As mentioned here before, Chad and I try to be creative about what we do for our weekly date night. The beginning of a new year always feels like a great time to do a life assessment, so we sat down together just after the turn of the year to discuss our goals for 2018 as a couple.
I heard a radio show about one of my favorite authors’ “year of no shopping” and mentioned this to Chad. During our date night discussion I brought this up again and asked if there was some way we could be inspired by this idea. We ended up coming up with our own version of it and had a lot of fun doing so. We’re calling it our “Intentional Spending Plan,” aka, “Voluntary Simplicity.”
Rather than make a blanket statement that there would be no shopping at all, we came up with a list of categories, then discussed whether we could do without buying anything at all in certain categories or whether we wanted to allow ourselves a limited number of purchases.

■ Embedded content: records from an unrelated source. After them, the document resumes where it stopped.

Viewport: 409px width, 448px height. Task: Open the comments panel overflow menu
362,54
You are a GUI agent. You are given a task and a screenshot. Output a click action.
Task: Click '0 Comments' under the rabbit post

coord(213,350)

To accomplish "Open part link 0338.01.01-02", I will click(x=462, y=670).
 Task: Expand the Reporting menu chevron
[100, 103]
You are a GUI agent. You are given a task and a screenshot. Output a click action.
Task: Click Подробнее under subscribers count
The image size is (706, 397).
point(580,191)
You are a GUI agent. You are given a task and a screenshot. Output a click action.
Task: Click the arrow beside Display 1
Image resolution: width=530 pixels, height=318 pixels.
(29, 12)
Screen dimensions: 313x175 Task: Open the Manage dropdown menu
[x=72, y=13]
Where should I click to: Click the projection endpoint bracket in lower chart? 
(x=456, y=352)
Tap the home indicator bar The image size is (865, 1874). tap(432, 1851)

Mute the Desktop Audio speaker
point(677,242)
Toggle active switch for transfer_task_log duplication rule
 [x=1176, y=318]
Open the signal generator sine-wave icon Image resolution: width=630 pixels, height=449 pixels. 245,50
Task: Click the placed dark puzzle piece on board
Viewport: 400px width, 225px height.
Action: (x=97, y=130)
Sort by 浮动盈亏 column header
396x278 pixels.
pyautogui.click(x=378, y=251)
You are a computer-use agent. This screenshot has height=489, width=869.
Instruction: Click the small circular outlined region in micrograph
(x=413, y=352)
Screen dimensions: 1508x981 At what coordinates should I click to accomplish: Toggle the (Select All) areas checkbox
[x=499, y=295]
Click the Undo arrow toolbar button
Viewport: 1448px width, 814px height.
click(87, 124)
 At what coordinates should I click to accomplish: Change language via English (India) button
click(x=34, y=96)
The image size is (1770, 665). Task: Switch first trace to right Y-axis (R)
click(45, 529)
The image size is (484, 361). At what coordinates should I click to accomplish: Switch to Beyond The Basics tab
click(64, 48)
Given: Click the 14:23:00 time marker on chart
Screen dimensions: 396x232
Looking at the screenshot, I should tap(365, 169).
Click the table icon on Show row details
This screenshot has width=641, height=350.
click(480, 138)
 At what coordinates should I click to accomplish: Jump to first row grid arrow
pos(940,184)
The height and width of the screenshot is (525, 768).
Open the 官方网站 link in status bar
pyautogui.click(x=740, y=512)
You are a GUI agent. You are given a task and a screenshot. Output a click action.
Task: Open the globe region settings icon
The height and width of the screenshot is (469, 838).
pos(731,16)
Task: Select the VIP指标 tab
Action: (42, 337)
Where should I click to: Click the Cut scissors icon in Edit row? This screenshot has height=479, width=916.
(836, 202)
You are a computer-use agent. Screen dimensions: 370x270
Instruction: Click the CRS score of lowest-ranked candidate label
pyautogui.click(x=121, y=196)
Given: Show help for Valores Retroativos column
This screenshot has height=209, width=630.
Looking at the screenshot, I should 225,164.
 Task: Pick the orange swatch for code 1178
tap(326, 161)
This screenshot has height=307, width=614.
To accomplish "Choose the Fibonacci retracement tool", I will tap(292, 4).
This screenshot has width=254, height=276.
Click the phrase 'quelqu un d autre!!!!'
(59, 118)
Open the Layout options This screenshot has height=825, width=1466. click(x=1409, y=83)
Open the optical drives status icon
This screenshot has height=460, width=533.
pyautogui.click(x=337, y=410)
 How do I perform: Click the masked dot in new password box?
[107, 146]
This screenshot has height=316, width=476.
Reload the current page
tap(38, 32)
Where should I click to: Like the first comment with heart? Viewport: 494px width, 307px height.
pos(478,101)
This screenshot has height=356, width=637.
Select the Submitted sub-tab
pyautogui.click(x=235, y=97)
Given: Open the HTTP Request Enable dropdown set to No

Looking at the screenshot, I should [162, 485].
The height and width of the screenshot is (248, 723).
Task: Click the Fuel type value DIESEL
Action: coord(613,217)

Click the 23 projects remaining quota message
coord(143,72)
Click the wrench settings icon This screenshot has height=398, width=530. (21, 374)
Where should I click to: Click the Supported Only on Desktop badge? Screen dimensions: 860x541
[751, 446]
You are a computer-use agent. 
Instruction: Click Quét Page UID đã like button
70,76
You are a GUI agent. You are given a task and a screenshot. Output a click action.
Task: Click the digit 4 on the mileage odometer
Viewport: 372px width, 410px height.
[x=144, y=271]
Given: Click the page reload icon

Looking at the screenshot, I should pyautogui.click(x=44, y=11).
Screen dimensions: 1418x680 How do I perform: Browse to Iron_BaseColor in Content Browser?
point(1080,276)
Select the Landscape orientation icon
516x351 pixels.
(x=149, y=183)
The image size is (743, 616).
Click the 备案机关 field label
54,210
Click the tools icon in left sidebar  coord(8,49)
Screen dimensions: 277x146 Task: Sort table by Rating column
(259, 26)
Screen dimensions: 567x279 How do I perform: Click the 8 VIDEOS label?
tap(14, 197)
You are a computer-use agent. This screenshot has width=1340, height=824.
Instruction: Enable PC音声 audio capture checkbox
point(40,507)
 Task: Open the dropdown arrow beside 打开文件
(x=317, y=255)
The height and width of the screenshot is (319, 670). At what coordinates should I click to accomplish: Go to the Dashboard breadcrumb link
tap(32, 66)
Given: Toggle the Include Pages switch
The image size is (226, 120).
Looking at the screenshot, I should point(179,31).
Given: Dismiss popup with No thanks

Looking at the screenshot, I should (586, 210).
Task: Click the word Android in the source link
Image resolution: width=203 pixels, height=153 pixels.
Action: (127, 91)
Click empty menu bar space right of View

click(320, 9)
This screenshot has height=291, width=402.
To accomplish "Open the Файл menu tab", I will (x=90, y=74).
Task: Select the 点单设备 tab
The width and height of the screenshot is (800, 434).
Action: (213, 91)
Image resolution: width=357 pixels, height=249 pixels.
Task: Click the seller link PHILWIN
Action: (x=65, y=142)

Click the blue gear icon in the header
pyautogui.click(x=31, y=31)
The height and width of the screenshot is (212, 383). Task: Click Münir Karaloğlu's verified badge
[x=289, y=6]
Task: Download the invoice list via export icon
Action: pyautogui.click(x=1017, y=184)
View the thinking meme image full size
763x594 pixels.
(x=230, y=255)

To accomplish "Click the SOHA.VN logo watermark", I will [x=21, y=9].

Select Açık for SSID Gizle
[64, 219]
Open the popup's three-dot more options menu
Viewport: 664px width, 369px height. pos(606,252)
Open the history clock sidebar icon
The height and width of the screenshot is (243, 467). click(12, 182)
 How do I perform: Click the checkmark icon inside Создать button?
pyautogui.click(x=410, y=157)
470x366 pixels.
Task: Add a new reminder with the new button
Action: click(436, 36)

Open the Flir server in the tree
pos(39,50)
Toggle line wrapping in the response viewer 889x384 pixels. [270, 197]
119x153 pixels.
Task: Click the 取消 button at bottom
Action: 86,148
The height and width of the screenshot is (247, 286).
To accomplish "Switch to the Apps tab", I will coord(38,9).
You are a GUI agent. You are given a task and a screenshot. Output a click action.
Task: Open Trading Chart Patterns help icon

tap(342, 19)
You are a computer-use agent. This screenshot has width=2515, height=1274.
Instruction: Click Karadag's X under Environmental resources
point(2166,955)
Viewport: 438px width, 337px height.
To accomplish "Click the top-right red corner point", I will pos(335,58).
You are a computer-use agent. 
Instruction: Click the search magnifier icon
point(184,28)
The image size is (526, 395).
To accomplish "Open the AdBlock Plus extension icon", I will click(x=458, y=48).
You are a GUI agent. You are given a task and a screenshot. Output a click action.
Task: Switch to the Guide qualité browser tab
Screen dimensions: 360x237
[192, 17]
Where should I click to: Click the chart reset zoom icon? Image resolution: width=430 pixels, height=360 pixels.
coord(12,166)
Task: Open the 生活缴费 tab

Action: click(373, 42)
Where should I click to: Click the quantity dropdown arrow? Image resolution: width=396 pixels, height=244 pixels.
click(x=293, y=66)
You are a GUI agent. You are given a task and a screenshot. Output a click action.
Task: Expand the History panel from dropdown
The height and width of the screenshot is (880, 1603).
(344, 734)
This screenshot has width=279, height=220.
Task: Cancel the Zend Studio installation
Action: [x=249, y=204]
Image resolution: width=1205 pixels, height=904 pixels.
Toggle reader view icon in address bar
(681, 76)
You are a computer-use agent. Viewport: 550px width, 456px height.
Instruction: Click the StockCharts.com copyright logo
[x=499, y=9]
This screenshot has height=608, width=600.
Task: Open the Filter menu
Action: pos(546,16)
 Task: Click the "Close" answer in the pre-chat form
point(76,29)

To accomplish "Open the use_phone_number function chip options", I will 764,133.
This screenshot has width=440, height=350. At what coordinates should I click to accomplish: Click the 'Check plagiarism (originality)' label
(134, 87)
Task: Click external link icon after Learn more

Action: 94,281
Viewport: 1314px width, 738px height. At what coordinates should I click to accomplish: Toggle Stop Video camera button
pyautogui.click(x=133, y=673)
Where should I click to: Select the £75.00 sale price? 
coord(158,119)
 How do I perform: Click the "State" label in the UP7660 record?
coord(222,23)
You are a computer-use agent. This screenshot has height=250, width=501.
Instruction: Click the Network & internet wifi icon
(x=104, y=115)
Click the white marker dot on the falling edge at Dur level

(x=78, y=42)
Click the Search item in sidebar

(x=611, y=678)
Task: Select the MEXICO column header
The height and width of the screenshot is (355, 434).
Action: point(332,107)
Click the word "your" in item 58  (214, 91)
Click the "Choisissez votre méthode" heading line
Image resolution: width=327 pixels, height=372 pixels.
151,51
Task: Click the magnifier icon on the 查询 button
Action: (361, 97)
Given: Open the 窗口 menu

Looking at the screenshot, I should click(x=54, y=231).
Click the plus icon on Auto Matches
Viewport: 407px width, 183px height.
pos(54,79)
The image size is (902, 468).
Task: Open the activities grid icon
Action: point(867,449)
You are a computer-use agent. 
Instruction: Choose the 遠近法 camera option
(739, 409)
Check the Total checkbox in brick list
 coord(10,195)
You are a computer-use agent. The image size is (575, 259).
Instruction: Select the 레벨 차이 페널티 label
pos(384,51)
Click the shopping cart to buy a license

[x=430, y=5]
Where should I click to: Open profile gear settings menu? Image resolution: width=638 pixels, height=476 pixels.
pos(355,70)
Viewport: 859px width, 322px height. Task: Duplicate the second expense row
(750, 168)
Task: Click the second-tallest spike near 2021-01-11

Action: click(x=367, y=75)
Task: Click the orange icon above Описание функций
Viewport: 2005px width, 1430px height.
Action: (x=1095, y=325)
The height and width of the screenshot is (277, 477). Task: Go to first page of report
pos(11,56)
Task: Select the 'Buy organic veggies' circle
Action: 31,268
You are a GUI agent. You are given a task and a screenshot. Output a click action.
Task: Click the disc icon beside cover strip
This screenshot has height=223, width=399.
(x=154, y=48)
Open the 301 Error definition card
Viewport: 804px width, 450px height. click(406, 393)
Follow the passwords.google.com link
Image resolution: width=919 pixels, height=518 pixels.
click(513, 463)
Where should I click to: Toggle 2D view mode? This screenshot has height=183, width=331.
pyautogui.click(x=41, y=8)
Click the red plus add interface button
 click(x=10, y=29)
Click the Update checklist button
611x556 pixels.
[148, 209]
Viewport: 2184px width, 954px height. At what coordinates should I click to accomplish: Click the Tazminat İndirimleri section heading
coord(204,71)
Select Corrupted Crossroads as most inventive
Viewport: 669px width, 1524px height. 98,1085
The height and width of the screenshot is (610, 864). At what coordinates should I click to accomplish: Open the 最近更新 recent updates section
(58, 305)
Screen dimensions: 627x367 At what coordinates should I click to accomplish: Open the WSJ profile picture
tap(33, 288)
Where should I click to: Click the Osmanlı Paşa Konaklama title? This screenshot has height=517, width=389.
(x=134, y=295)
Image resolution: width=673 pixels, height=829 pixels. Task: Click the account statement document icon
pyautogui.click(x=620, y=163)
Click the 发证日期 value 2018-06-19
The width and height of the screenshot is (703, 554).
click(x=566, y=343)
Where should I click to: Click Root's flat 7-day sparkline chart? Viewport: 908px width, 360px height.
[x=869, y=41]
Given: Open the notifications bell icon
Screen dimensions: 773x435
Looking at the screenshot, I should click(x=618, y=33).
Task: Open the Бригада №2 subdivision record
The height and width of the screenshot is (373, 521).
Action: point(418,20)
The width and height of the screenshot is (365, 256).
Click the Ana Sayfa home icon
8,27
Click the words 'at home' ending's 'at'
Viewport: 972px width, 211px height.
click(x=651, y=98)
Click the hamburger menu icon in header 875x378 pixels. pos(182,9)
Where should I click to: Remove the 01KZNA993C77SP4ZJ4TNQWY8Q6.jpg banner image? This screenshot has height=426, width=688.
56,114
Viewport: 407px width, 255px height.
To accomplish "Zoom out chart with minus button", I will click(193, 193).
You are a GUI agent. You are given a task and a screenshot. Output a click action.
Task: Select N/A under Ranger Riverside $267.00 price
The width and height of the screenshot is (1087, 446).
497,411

Considering these potential purchases in categories helped both of us to see purchases in a new light. While neither of us would consider shopping a recreation or hobby, we both admitted that there are times when we buy things just for fun rather than out of need. Even when you shop mostly at thrift stores or antique shops as we do, you can still end up with more clothes than you’ll ever wear or more doodad’s than you have shelves for.
My personal weakness is books, which I tend to buy very liberally, ending up with a backlog I need to read. By creating a limit of how many books I will buy this year, I will have to choose my purchases more carefully and can finally get to reading some of the ones that are already on my shelves.
One of the other areas where we are both no-holds-barred spendthrifts is on seeds. While working on our intentional spending plan we made what we thought was a very frugal allowance for the number of seeds we would buy for the upcoming planting season. After making an inventory of our seeds and discovering that we already have, for instance, over 50 winter squash varieties, we ended up reducing this even further.
All in all the point of the exercise for us is to keep moving away from a consumer mindset. Consumerism as a way of life can be very hard to avoid. TV was once advertisers’ medium of choice, but now the internet and especially social media are littered with advertising. It can be a challenge to resist these highly personalized marketing attempts – they know what we have been googling and what our weaknesses are.
Stuff requires resources, and both of us would rather leave resources in the natural environment and dedicate our own funds to charity, experiences, and savings. And as a new couple still laying the foundations of our relationship, this was a more entertaining way for us to talk about finances than sitting down and coming up with a traditional budget together.
As we start 2018, we both have our intentional spending plan checklists and are excited about using this to make spending choices throughout the year. We’ll report back to you in 2019 and let you know how it went!